[Document text]:
:::

Intent Routing
Without intent routing, every chat message triggers a full knowledge-base retrieval, whether or not the user is asking about their uploaded documents. A user asking "What time is it in Tokyo?" does not need Qdrant results — it needs a time-zone lookup. Retrieving irrelevant chunks wastes latency and can pollute the context window with noise that confuses the model.
Intent routing adds a fast decision step before retrieval: a small LLM call (or a pattern-matching
fallback) classifies each question into a QueryIntent that tells the pipeline exactly
what resources to activate.

:::

[Tasks to complete]:
a) Transcribe the passage of the intent routing section that opens with the words containing "Intent routing adds" and closes with "resources to activate.".
b) Write the next part of the intent routing section, picking up right after its final sentence.

[Records provided]:

:::

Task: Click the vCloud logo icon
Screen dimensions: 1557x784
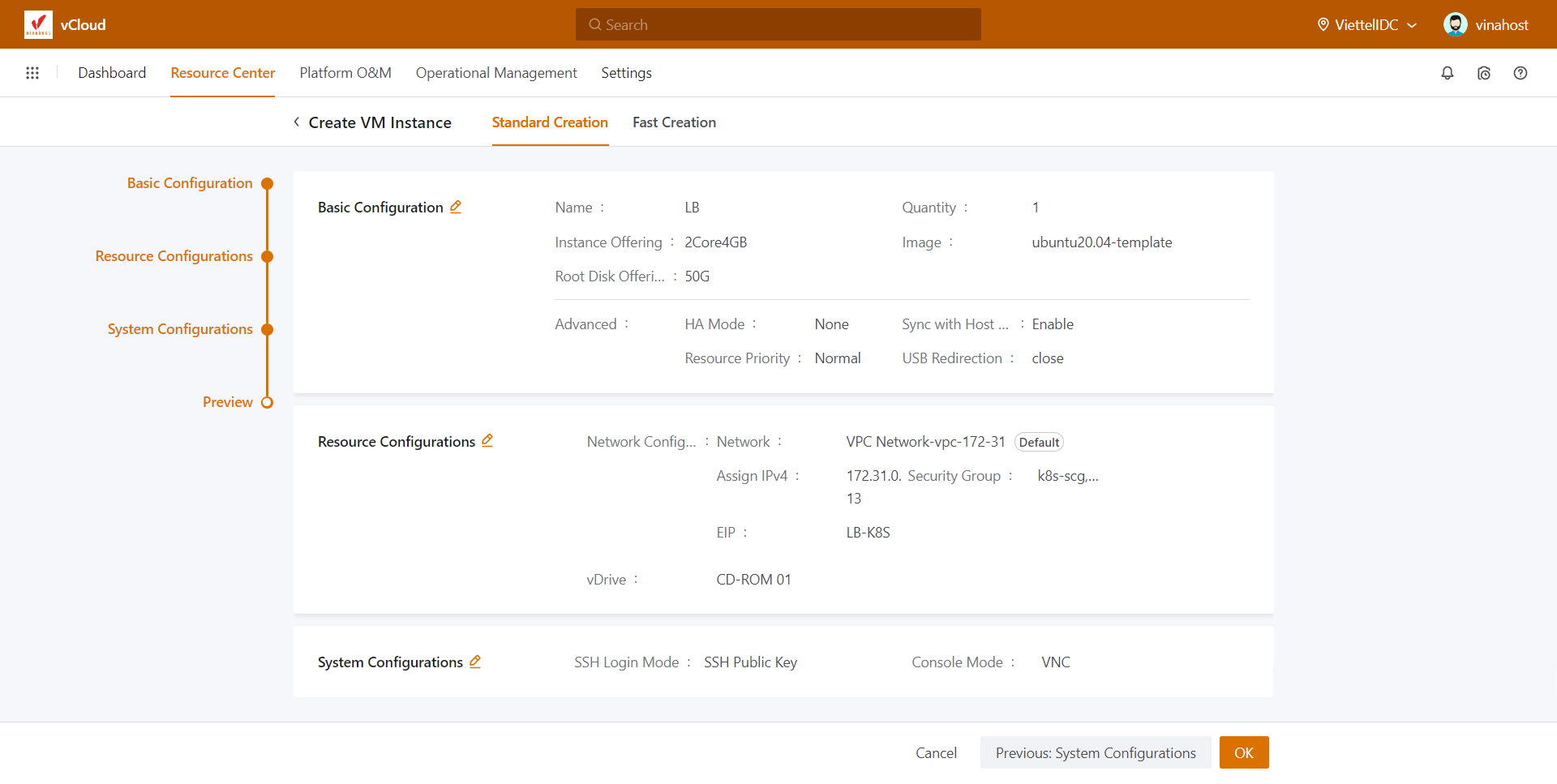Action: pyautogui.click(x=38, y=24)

:::

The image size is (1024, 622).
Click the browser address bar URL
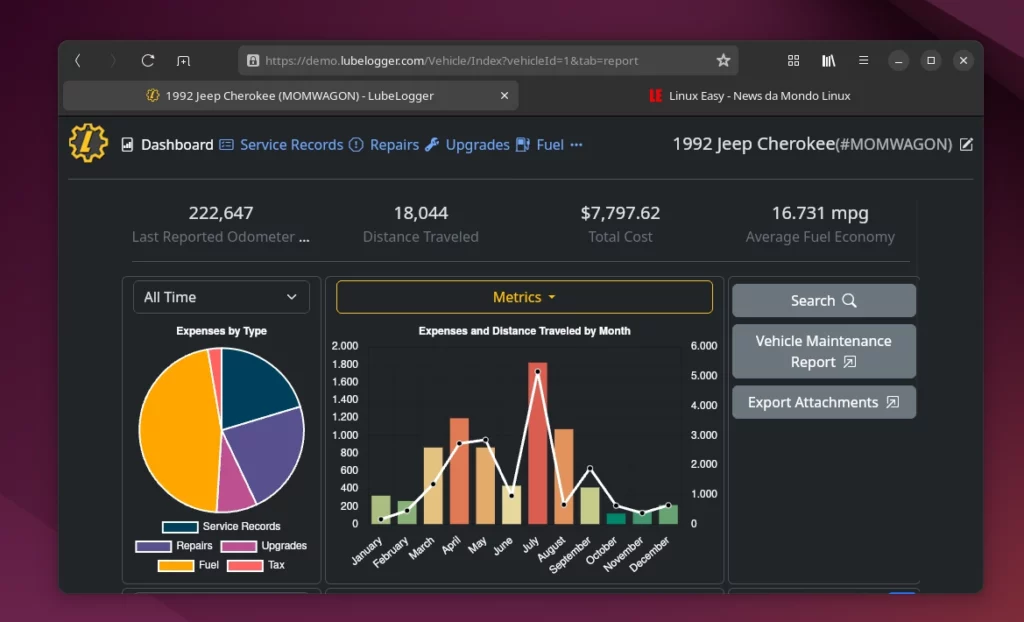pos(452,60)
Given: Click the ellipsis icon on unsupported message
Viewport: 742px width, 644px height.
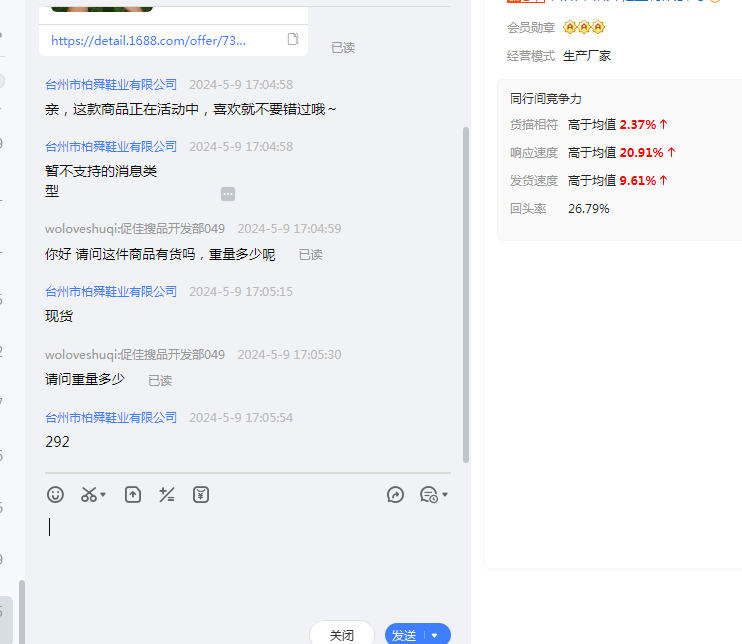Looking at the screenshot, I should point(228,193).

:::

[Answers by item number]:
a)
Intent routing adds a fast decision step before retrieval: a small LLM call (or a pattern-matching
fallback) classifies each question into a QueryIntent that tells the pipeline exactly
what resources to activate.

b)
The QueryIntent Record
The outcome of classification is a simple Java record with two boolean fields:
public record QueryIntent(boolean retrieveDocuments, boolean allowMcpTools) {
/** When intent routing is disabled: always retrieve;
MCP follows global powerrag.mcp.rag-enabled flag. */
public static QueryIntent legacy(boolean mcpRagEnabled) {
return new QueryIntent(true, mcpRagEnabled);
}
}
| Field | When true | When false |
|---|---|---|
retrieveDocuments |
Run Qdrant + PostgreSQL FTS hybrid retrieval | Skip retrieval entirely; use only LLM general knowledge (or MCP tools) |
allowMcpTools |
Attach MCP tool callbacks to this ChatClient call | No tools attached; model answers from context or KB only |
allowMcpTools in the intent is an additional gate on top
of the global powerrag.mcp.rag-enabled flag. Tools are only attached when both
the global flag is true AND the per-query intent allows them. This lets you enable MCP
globally but have the router selectively disable tools for simple KB-only queries.
The Two Classification Paths
QueryIntentClassifier tries the LLM-based router first. If it fails (timeout, parse
error, API error), it falls back to pattern-matching heuristics. The fallback is deliberately
conservative: when in doubt, it retrieves documents and enables MCP tools.
public QueryIntent classify(String question, String language,
ChatClient client, String modelProvider, String modelId) {
if (question == null || question.isBlank()) {
return fallback(question);
}
try {
ChatClient.ChatClientRequestSpec spec = client.prompt()
.system(ROUTER_SYSTEM)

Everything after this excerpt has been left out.